Why get your fats from saturates when you can get them from Polys and Monos? Olive oil, flax, Omega Oil blends, Nut Oils, these are all better choices than Dairy fats. Just because you can eat fat on Keto, doesnt mean it has to be less healthy than it could be. Saturates in moderation are healthy but even though you could be losing subcut fat, the arterial hardening cannot be seen when you overdo it besides, there are sooo many health benefits from choosing the Polys and Monos, just a thought, after all double cream would taste better anyday, I know I tried it : )

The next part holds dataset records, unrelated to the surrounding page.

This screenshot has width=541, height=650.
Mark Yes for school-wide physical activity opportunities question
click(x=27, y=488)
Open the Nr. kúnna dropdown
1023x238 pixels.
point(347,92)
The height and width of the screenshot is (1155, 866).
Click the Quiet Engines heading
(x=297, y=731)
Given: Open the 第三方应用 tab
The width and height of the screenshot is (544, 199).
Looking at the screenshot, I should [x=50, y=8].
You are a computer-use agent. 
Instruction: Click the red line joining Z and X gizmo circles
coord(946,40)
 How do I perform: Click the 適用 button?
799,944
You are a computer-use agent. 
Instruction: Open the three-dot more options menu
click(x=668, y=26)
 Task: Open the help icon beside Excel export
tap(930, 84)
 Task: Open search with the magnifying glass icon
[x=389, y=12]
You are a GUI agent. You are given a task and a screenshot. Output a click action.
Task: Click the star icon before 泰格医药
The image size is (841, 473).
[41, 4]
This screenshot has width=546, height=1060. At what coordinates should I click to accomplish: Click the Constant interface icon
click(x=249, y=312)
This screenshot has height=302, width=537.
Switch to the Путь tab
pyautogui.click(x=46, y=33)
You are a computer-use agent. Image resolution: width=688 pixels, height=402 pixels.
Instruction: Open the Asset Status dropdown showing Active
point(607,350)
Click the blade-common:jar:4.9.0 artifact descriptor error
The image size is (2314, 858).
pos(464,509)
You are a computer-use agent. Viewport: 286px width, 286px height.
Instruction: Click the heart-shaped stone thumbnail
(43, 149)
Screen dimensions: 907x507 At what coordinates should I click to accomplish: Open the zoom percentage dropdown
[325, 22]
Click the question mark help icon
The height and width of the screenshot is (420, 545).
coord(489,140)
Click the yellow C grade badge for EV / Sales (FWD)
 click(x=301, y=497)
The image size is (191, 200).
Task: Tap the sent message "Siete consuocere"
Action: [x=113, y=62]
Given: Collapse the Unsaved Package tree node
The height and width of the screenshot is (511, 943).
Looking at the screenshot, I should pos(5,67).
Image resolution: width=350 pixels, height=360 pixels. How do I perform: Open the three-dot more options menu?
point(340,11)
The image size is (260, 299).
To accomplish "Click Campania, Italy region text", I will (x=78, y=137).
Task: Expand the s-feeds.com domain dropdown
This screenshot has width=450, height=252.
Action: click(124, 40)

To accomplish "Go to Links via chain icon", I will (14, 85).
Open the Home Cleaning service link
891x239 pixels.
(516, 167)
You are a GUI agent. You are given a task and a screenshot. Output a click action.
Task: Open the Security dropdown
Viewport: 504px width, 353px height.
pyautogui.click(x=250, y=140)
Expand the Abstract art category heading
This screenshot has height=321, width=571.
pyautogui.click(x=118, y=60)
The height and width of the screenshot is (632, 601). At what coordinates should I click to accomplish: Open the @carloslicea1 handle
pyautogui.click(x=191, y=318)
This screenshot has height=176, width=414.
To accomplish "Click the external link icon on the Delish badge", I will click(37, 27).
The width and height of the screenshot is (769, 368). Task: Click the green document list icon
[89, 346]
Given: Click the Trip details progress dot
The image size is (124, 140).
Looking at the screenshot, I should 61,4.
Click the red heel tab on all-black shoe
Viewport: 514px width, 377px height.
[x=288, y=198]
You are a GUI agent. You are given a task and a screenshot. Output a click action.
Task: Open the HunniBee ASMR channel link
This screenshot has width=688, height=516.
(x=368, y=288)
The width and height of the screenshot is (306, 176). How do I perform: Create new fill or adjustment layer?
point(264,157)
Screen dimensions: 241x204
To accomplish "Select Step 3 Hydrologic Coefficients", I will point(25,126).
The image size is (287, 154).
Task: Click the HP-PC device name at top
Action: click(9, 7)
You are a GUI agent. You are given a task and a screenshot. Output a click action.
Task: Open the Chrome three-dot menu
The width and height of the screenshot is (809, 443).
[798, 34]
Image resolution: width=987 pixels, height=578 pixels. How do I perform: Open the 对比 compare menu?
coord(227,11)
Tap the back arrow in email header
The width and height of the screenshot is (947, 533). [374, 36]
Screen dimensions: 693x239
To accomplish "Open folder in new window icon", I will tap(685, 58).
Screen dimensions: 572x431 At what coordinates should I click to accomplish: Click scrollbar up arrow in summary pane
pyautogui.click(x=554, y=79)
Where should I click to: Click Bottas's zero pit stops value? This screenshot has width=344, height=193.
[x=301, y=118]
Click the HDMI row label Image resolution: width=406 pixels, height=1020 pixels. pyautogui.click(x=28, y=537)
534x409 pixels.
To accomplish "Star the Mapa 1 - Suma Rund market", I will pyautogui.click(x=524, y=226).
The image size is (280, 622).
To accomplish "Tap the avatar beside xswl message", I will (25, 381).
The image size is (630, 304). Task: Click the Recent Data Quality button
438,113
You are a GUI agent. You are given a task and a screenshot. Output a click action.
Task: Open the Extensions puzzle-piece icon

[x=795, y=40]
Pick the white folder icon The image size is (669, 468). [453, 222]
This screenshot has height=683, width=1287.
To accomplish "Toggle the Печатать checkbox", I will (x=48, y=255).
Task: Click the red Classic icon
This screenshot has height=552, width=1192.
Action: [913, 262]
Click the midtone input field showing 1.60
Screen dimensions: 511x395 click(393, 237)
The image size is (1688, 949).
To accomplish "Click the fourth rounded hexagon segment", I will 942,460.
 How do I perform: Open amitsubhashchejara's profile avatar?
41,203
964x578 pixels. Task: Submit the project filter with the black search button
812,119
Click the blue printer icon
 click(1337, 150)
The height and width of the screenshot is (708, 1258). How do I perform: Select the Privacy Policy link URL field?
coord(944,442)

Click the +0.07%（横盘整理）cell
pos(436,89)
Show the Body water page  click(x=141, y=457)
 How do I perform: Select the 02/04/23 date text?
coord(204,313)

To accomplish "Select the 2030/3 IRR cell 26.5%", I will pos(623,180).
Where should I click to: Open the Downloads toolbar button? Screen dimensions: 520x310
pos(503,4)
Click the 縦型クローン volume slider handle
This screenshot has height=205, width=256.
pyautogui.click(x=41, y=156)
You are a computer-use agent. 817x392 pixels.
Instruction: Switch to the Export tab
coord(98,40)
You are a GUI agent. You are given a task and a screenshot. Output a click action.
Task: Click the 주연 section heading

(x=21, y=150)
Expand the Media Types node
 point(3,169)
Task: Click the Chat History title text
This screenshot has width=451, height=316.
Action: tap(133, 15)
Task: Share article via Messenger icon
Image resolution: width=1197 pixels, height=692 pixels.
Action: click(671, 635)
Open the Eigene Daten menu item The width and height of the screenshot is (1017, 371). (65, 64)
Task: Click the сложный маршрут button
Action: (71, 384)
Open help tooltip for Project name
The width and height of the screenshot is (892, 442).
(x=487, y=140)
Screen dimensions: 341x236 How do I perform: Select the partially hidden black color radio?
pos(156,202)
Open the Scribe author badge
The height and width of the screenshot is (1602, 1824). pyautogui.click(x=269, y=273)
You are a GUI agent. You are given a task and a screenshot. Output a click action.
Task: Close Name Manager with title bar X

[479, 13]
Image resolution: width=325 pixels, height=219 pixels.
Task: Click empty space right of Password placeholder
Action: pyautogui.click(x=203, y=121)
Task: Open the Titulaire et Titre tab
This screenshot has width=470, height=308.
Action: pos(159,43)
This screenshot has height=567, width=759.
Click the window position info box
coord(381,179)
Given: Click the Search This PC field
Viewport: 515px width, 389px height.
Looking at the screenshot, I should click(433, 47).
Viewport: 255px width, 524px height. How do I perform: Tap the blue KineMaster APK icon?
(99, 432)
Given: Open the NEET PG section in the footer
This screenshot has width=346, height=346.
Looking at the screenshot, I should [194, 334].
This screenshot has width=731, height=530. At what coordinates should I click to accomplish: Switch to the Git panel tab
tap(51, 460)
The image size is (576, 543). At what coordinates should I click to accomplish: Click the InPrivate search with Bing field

p.s watch your sodium intake, a lot of the meals suggested here are heavy in sodium, Bacon, Cheese, Chorizo, it can all add up plus there are no veg there. You can keto with veg, mainly just the green ones though! but spinach is a great addition as is celery. Chopped celery added to Beef dishes, give it colour, texture and an onion like taste. Spinach neednt be boring, make it into Saag, which is an Indian curry, then add Chicken or Lamb. Veg is very important, you need the fibre, adding psyllium to shakes is a good idea too and zero carb.

SD


----------



## s3_abv (Feb 10, 2010)

SD said:


> Why get your fats from saturates when you can get them from Polys and Monos? Olive oil, flax, Omega Oil blends, Nut Oils, these are all better choices than Dairy fats. Just because you can eat fat on Keto, doesnt mean it has to be less healthy than it could be. Saturates in moderation are healthy but even though you could be losing subcut fat, the arterial hardening cannot be seen when you overdo it besides, there are sooo many health benefits from choosing the Polys and Monos, just a thought, after all double cream would taste better anyday, I know I tried it : )
> 
> p.s watch your sodium intake, a lot of the meals suggested here are heavy in sodium, Bacon, Cheese, Chorizo, it can all add up plus there are no veg there. You can keto with veg, mainly just the green ones though! but spinach is a great addition as is celery. Chopped celery added to Beef dishes, give it colour, texture and an onion like taste. Spinach neednt be boring, make it into Saag, which is an Indian curry, then add Chicken or Lamb. Veg is very important, you need the fibre, adding psyllium to shakes is a good idea too and zero carb.
> 
> SD


Tbf i have listed dirty food/meals that you can eat as it seems like a cheat eating it..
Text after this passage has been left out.